Pesquisadores da Universidade de Otago conduziram a investigação utilizando DNA antigo e análise morfométrica dos ossos para mostrar que, cerca de 390 mil anos atrás, a espécie perdeu progressivamente a capacidade de voar.

As mudanças evolutivas ocorreram em resposta a condições únicas nas Ilhas Chatham (Rēkohu): ausência de predadores terrestres, comida abundante e ventos fortes que tornaram o voo desnecessário, favorecendo pernas mais fortes e asas reduzidas.

O estudo também detacou que os ossos das pernas se tornaram mais robustos para abrigar mais músculos e gerar mais força no salto, mecanismo necessário para asas menores. A análise genética indicou que o pato Rēkohu era parente próximo do pūtangitangi (paradise shelduck) da Nova Zelândia.

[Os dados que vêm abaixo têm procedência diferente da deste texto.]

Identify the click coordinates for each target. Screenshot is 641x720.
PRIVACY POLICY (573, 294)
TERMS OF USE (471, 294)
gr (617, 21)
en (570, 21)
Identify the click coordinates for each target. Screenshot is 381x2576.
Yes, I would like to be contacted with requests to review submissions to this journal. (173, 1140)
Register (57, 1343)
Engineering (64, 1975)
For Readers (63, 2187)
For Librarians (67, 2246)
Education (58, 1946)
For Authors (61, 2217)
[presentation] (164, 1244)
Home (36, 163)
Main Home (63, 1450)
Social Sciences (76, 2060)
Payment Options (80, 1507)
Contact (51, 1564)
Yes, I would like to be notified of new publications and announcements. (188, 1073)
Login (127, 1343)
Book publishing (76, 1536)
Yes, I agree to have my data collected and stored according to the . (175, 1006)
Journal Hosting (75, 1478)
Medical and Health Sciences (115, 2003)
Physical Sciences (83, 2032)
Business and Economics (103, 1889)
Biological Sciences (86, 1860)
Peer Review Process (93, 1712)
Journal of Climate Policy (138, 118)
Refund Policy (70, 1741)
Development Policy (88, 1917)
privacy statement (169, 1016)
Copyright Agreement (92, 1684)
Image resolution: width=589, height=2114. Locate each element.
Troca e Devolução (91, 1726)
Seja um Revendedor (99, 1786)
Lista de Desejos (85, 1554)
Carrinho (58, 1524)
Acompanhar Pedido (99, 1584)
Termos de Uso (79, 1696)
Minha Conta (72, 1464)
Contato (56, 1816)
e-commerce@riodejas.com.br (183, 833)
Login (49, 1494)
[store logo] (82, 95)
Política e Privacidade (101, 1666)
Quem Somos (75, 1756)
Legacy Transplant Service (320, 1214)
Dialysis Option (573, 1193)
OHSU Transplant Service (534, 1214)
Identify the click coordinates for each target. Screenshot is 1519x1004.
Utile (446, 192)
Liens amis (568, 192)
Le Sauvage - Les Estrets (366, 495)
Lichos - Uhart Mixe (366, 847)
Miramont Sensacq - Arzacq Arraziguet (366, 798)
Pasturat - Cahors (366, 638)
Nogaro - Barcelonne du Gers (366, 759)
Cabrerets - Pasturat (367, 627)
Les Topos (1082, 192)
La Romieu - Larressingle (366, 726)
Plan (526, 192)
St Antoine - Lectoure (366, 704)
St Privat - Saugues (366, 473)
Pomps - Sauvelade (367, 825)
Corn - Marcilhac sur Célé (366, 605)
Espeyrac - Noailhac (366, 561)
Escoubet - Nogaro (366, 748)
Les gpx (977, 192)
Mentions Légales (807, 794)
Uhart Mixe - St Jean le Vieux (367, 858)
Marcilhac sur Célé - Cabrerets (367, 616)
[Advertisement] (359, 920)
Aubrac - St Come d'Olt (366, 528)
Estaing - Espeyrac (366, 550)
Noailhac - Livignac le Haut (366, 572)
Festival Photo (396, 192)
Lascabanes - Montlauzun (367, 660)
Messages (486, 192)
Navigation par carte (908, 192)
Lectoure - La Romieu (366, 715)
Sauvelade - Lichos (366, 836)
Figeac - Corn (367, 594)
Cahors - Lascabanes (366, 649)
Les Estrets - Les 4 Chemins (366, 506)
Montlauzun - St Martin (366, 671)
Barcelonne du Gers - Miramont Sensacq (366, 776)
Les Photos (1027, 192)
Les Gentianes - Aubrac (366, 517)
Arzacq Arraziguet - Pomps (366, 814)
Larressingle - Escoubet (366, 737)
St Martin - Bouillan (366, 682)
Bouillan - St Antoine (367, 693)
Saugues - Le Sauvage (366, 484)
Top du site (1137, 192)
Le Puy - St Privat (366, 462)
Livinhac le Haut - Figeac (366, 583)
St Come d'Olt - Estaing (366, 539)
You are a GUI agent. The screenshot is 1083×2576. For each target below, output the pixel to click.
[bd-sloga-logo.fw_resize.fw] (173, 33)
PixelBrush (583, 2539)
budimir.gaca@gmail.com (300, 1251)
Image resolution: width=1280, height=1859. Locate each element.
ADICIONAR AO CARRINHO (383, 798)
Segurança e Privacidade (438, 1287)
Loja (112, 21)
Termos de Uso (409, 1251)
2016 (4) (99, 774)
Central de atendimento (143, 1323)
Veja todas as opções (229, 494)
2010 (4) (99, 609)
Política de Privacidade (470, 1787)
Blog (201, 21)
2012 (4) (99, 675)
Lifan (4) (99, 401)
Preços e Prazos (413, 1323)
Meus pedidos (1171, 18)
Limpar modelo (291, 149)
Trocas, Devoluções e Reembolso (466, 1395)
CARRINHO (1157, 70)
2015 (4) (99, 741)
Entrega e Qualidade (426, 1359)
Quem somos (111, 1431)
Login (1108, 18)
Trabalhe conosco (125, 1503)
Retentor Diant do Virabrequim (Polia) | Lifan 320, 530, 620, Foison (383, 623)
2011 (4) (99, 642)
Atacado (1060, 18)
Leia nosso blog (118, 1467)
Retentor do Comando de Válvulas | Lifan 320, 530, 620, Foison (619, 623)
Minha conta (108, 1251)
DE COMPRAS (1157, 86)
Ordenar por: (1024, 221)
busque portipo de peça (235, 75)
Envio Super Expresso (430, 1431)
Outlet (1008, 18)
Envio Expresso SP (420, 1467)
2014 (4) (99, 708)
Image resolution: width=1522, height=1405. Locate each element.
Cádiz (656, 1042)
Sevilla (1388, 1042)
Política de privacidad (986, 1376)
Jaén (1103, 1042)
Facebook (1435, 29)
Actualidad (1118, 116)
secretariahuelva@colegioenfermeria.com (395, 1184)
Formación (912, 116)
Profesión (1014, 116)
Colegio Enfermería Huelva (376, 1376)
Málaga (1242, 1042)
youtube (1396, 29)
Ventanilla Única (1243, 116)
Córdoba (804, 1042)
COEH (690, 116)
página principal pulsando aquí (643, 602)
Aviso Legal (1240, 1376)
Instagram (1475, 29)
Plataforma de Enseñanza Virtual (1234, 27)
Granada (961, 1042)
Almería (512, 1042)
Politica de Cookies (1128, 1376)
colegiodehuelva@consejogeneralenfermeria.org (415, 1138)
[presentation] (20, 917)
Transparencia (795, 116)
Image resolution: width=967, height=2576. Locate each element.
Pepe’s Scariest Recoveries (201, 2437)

O coautor Nic Rawlence explica que, em pouco tempo, o pato de Rēkohu evoluiu para ter asas mais curtas e robustas e ossos das pernas mais longos, indicando que estava a caminho da não voabilidade.

Sua colega, Pascale Lubbe, complementa: “O voo é energeticamente caro. Se você não precisa voar, por que se esforçar?”, ressaltando que o uso reduzido das asas leva à sua atrofia.

Porém, a fascinante adaptação evolutiva não durou — a espécie desapareceu antes do século 19, aparentemente devido à caça e à predação, quando os seres humanos e outros predadores chegaram às ilhas.

A pesquisa foi publicada com a colaboração internacional da Universidade de Otago, Museu da Nova Zelândia Te Papa Tongarewa, Universidade de Adelaide, na Austrália, e a Manaaki Whenua Landcare Research.

O nome científico e o nome comum da espécie foram gentilmente fornecidos pelos Hokotehi Moriori Trust, guardiões das ilhas, aprofundando a conexão cultural entre a comunidade Maori e sua biodiversidade ancestral.